▸ Text block
────────────────────────────────────────
Consider a pyramid with an equilateral triangle as its base. Suppose
each side of the base is $a$ and each slant edge is $s$. How to find
the height, $h$.
if the base is a square, we can use the following approach.
Suppose the base is a square with each side $a$ and slant edge $s$.
Then we can easily find the diagonal($d$) of the base from sides. then
there is a right angled triangle where $(d/2)^2+h^2=s^2$
So, there might be a similar approach but i am not able to find how this concept can be applied when the base is an equilateral triangle.
We may be able to use the same concept.
first find height of the base, $h_b$ using the formula
$\dfrac{\sqrt{3}a}{2}$.then use the formula for Centroid, $c$ = $\dfrac{2h_1}{3}$.
now use $c^2+h^2=s^2$. is this a correct solution?
Please help.
Best Answer
You want to drop a line from the vertex of this pyramid down to the base. Where does it hit the base? If the pyramid is regular, it is going to come smack down in the center of the equilateral triangle. Draw the equilateral triangle. And draw the medians of the triangle. Where do they intersect? That is your center.
As it turns out it is 2/3 of the from the vertex to the base along any of the medians.
the slant edge ... now use the Pythagorean theorem.
$s^2 = (\frac{2}{3} a \frac{\sqrt 3}{2})^2 +h^2$
────────────────────────────────────────
▸ Data excerpt

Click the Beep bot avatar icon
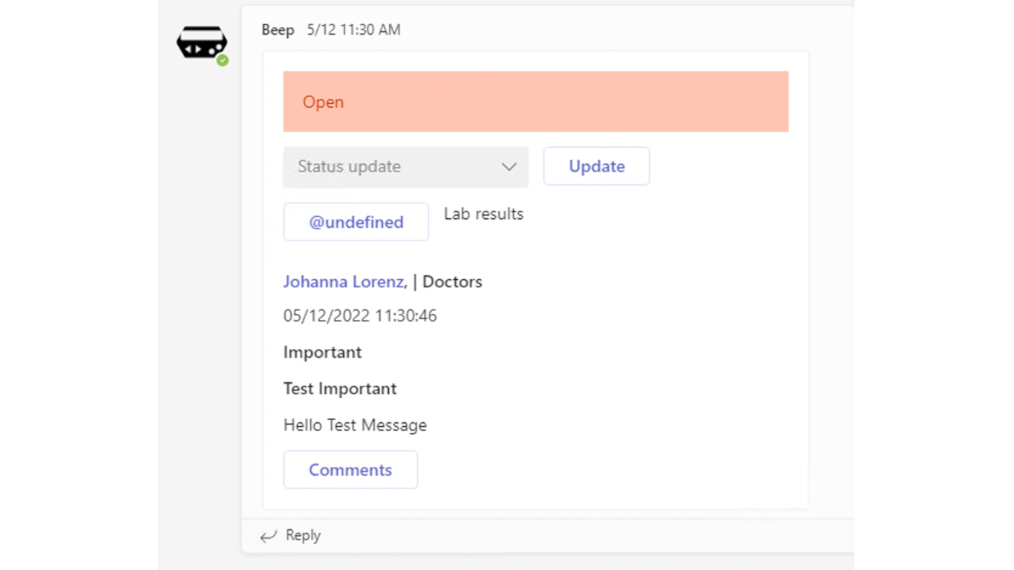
────────────────────────────────────────
▸ Task requirements
**A.** Answer from the pyramid thread, one line each:
(i) In the square-base case, which length of the base is found from its sides?
(ii) In a regular pyramid, where on the base does the line dropped from the vertex land?
(iii) Along a median, how far from the vertex toward the base is that point?
**B.** According to the pyramid thread, why does the line dropped from the vertex meet the base at the center of the equilateral triangle?
**C.** In the pyramid thread, swap "diagonal" for "diagonal length" and write out the passage from "Suppose the base" to "a correct solution?".
The lines have no connection to the pyramid thread.

▸ Solutions to the problems
**A.**
(i) The diagonal, $d$.
(ii) At the center of the equilateral triangle, where its medians intersect.
(iii) 2/3 of the way.

**B.** It meets the base at the center because the pyramid is regular. The thread locates that center at the point where the medians of the equilateral triangle intersect.

**C.**
Suppose the base is a square with each side $a$ and slant edge $s$.
Then we can easily find the diagonal length($d$) of the base from sides. then
there is a right angled triangle where $(d/2)^2+h^2=s^2$
So, there might be a similar approach but i am not able to find how this concept can be applied when the base is an equilateral triangle.
We may be able to use the same concept.
first find height of the base, $h_b$ using the formula
$\dfrac{\sqrt{3}a}{2}$.then use the formula for Centroid, $c$ = $\dfrac{2h_1}{3}$.
now use $c^2+h^2=s^2$. is this a correct solution?